Where a partial sale process is primarily driven by the need for further investment rather an exit, a dual-track process can be suitable, but further considerations come into play. These include how debt and equity can be used by the business to optimize its cost of capital.

  1. Is the IPO track suitable for (and available to) the business?

The requirements of regulators and stock markets vary by venue, but it is necessary to understand whether the business, its track record and financial reporting (audited to the appropriate accounting standard), will meet those requirements. The intended post-transaction ownership will also affect how the offering is structured and its viability.

The usual pros and cons of being a publicly traded company will need to be considered. Benefits include the ability to use listed paper as acquisition currency and to offer liquid stock options to employees, heightened corporate visibility and public company premium valuation.

These should be balanced with the need to address any outstanding tax, legal or accounting issues before an IPO. It will be more difficult to deal with potential issues in the public eye, due to extensive disclosure requirements and increased exposure to litigation for any material misstatements or omissions in public filings.

Having the necessary infrastructure is also key. This includes the additional resources and know-how needed to maintain the extra administration and reporting requirements of a publicly traded company.

  1. What’s the time frame?

An IPO typically takes three to six months and much of the timetable is influenced by third parties who help prepare and review the offer document. Market timing is critical for an IPO, and even a promising offering can be stymied by investor reticence in a market downturn.

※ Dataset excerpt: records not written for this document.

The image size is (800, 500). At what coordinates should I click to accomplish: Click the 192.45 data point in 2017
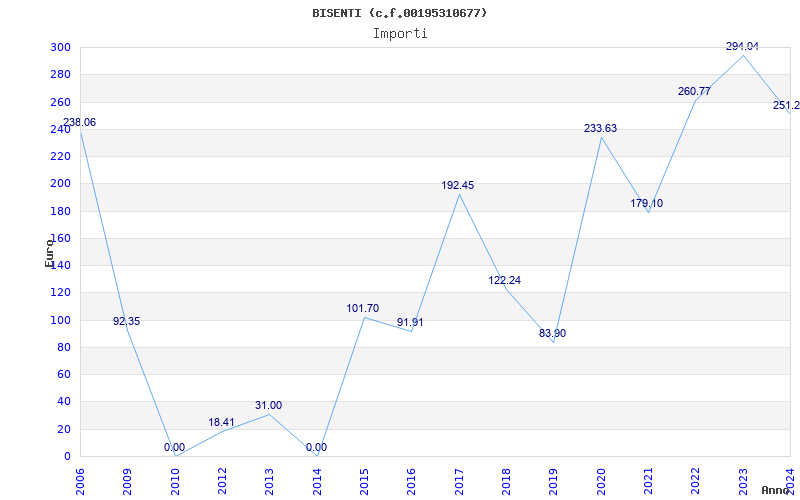click(x=458, y=186)
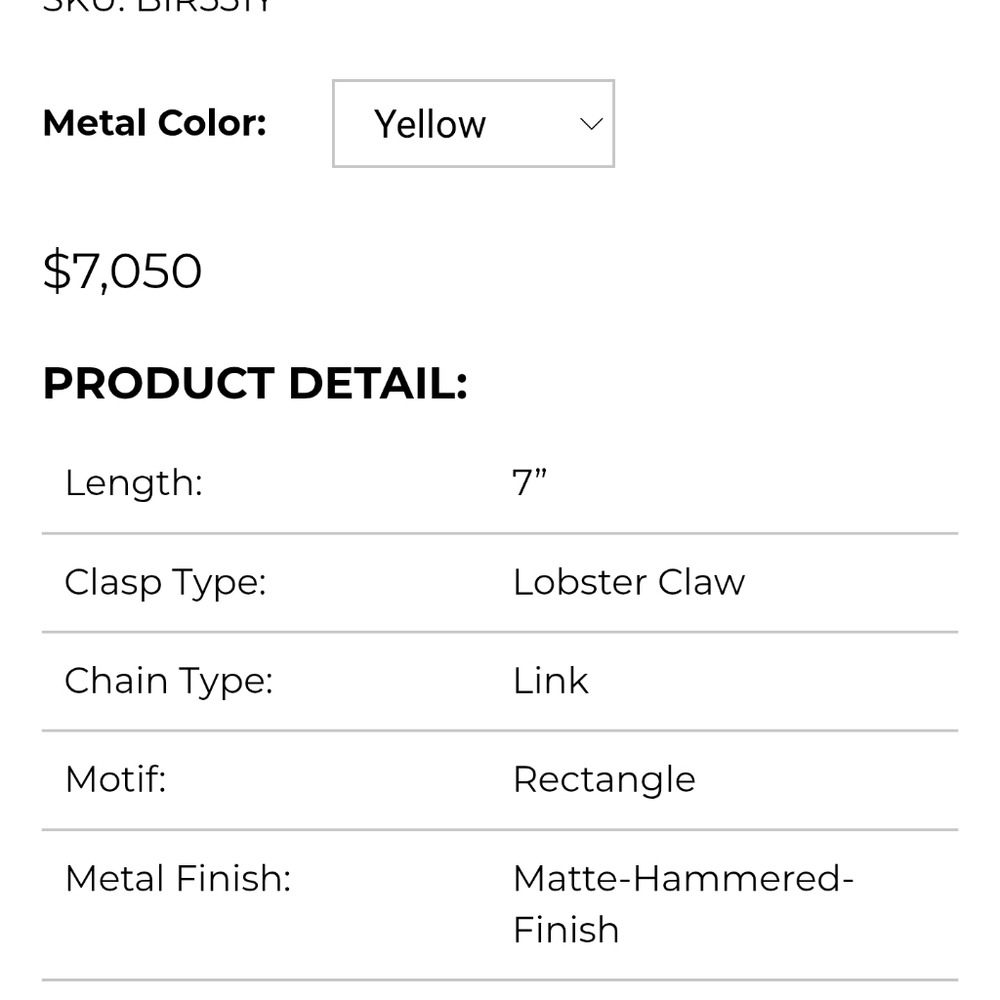Viewport: 1000px width, 1000px height.
Task: Click the Clasp Type label
Action: (x=166, y=583)
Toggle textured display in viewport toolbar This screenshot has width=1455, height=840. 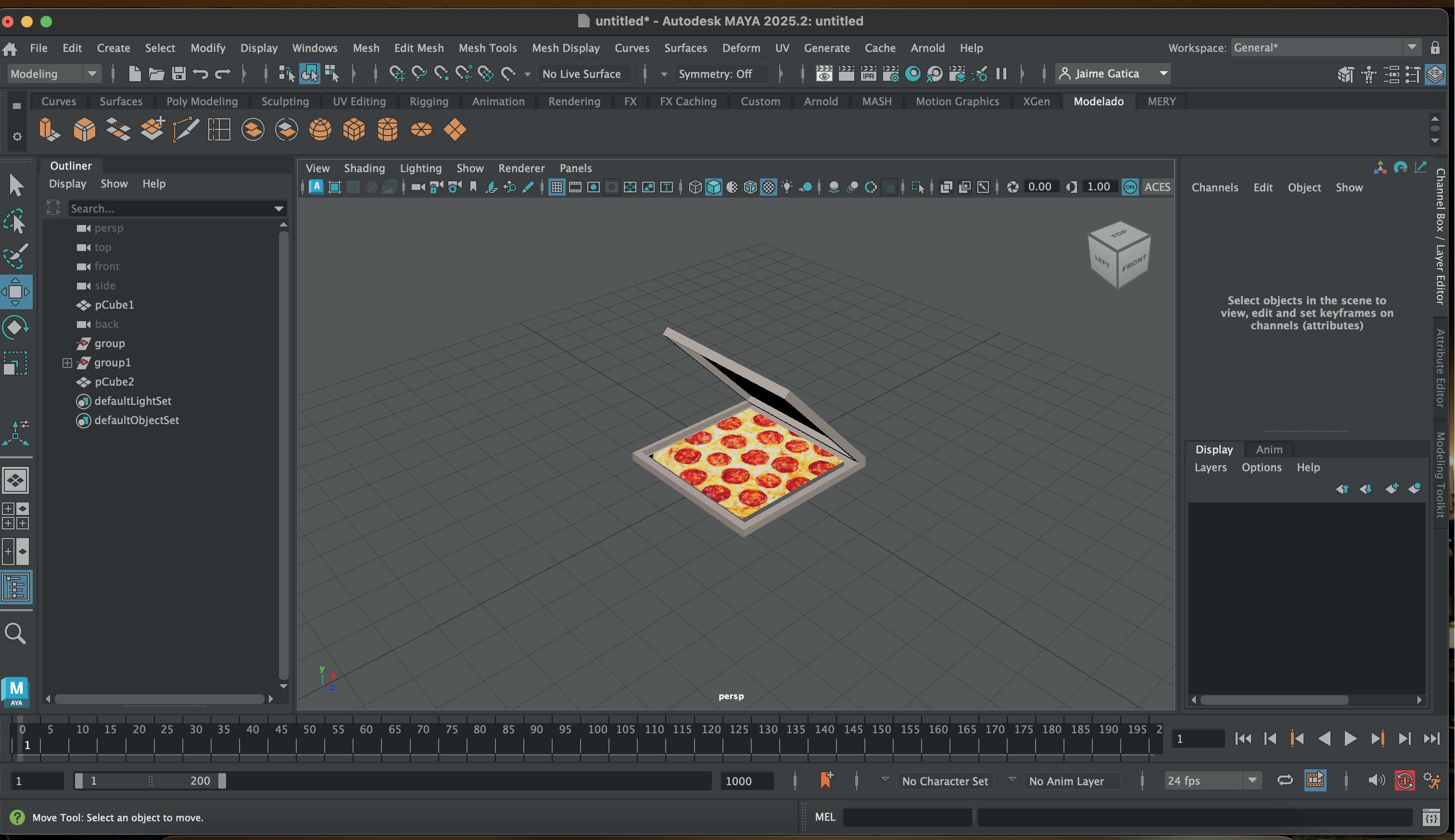coord(768,187)
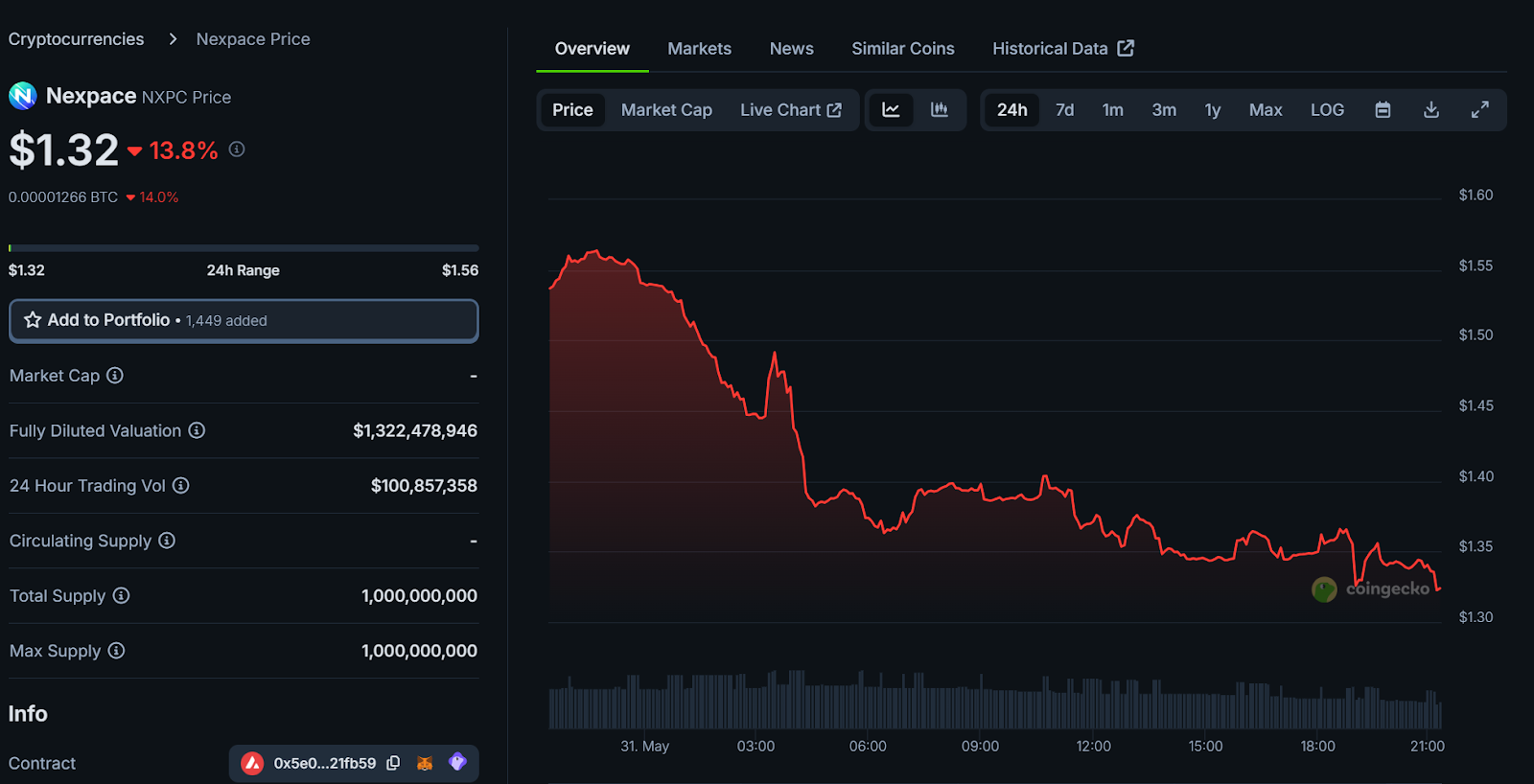This screenshot has width=1534, height=784.
Task: Open the calendar date range picker
Action: 1383,110
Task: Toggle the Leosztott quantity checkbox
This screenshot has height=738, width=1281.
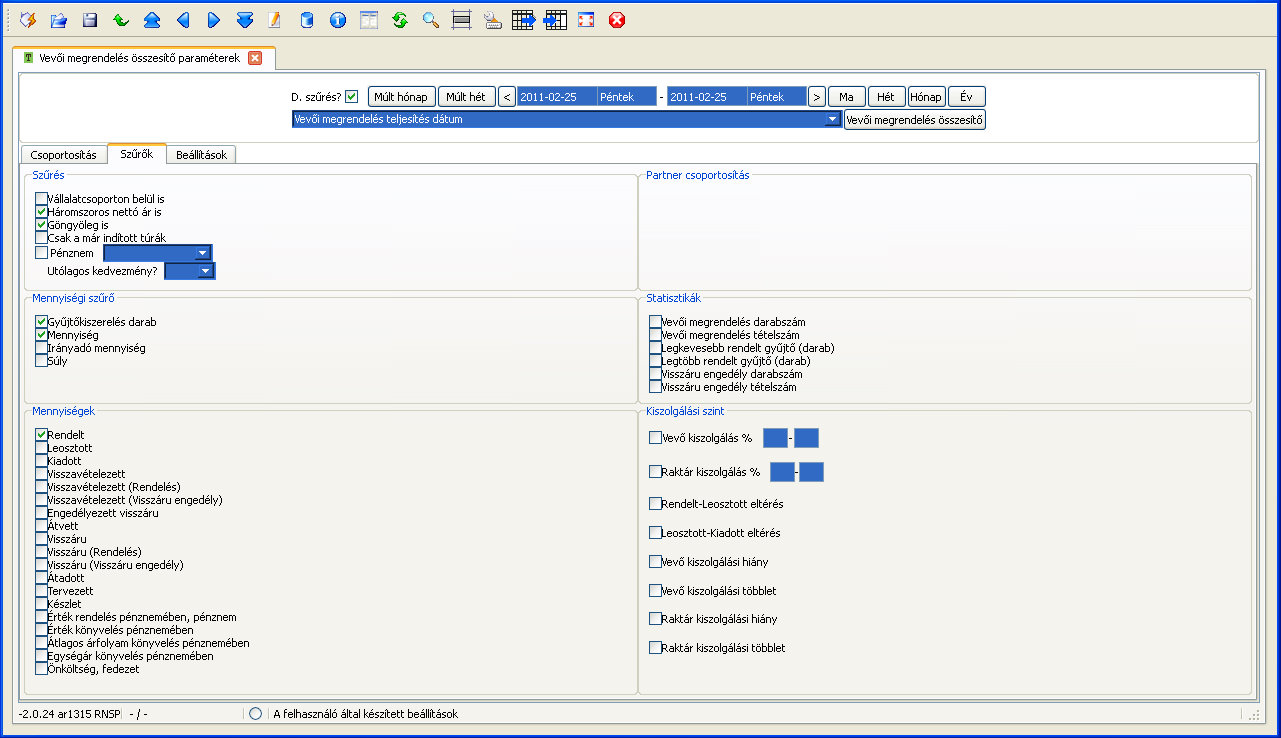Action: [x=41, y=448]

An M&A process can be much shorter, but can be equally sensitive to external processes, such as competition or regulatory clearances.

It is necessary to understand the expected timetable for both tracks. This schedule needs to be assessed in light of the business’ cash position, debt obligations and upcoming milestones, as well as the potential “staleness” of financial information.

  1. Which transaction is most likely to generate the best valuation?

The valuation of a business by public markets vs. a financial or strategic buyer can vary significantly. IPOs are affected by stock market sentiment, volatility and comparisons with the recent trading performance of peers.

When equity markets are strong, the IPO track can act as a “stalking horse” in eliciting M&A buyers. Valuation in an M&A process is often driven by considerations such as realizing synergies, pursuing short- versus long-term business plans, obtaining critical assets, industry consolidation trends and recent comparable transactions.

With a private sale, it will never be possible to know with certainty how the stock market would have valued a business for comparison. But a private sale provides the certainty of proceeds that an IPO can rarely provide to selling shareholders. However, pre-IPO companies can assess market receptivity through confidential meetings with investors.

  1. Can the business and the deal team cope with the extra demands?

On their own, each of the IPO and M&A processes place significant demands on a business and its management. Dealing with two processes simultaneously will put even greater strain on time and resources, so it’s necessary to assess the capacity, expertise and experience of the team and whether new staff will be needed or a greater reliance on advisers.

Maintaining confidentiality is key to the success of a dual-track process, so it’s important to limit the size of the deal teams inside and outside of the company, and to obtain non-disclosure agreements from prospective M&A counterparties.

Opting for an IPO would not require an issuer to disclose the fact of the parallel (abandoned) M&A process, but leaks or intentional disclosure during the process may have adverse consequences for both tracks.

Conversely, knowledge that a company may be pursuing an IPO exit could drive the M&A valuation higher, particularly with strategic buyers. The optionality afforded by a dual-track should be maintained for as long as possible to keep maximum pressure on timing, valuation and competitive tension. Ultimately, the goal is to play each track off against the other to secure the best deal for stakeholders.